Japan is an aging society, and its household savings rate will inevitably decline, placing pressure on government bond issues. As the crisis wears on, the post-war baby-boomers are using more savings to live on, and the working-age population is in decline by 8 percent, halving every 9 years.
Of course, this says nothing about the health care impact when the radiation-induced cancers and genetic effects come home to roost after latent periods of 15, 20 and 30 years. The Japanese have seen this pattern before, but are slow to recognize they have just had it done to them again, only five to five-hundred times worse.

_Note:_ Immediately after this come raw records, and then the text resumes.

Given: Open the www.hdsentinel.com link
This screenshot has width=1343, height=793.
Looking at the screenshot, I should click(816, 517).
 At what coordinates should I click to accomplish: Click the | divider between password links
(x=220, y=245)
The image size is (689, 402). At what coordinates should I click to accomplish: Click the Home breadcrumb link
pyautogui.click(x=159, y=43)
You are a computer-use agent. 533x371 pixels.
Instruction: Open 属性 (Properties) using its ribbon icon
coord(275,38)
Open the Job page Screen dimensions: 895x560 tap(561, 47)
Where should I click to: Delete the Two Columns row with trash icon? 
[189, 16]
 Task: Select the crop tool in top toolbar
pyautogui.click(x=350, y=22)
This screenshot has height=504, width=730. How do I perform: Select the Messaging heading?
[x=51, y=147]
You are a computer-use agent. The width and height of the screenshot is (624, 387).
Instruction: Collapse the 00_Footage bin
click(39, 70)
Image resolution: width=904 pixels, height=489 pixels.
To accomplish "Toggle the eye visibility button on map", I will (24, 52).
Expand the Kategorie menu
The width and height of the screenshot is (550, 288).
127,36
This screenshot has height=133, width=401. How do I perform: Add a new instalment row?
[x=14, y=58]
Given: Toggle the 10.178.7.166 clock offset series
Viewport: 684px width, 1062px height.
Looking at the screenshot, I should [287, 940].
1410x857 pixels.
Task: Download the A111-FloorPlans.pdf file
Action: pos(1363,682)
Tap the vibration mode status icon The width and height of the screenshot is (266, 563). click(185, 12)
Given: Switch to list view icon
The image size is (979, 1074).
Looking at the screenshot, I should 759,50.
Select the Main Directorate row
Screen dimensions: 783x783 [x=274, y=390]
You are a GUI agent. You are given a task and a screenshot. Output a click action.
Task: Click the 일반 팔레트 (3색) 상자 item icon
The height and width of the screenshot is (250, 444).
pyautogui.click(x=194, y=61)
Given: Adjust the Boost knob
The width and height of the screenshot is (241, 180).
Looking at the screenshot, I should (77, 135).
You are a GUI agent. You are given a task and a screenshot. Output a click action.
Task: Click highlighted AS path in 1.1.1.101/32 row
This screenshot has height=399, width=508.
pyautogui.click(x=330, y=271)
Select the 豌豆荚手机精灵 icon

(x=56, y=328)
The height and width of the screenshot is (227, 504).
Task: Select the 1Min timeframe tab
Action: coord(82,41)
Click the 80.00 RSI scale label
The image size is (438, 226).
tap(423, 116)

Figures for 2012 put Japan's net debt-to-GDP ratio at about 134 percent. By comparison, the United States is at 87 percent and the United Kingdom is at 82 percent. Japan's debt ratio is higher than southern European countries. Greece eventually defaulted on its debts when the net debt-to-GDP ratio reached 150 percent.
The International Monetary Fund estimates that without a substantial adjustment, Japan's net debt-to-GDP ratio will exceed 200 percent by 2023. "Japan's fiscal situation is not sustainable," Hoshi says.
One need only look back to the nuclear accident that occurred on 26 April 1986 at the Chernobyl Nuclear Power Plant in Ukraine. During the accident 31 heroic but foolhardy Ukrainian jumpers perished and long-term effects such as cancers are estimated to run to the tens of millions, with 985,000 already reported prior to 2004 by the Annals of the New York Academy of Sciences. The Chernobyl accident was relatively quickly followed by the dissolution of the Soviet Union, no coincidence in our opinion.
A similar result could come from meltdown of the reactors upwind of New York City, Washington DC, Paris, London, Delhi, Madrid, Capetown or any number of other locations.
One bomb, one city, was what Pentagon brass said jubilantly after Hiroshima and Nagasaki. Now the slogan could be one nuke, one nation.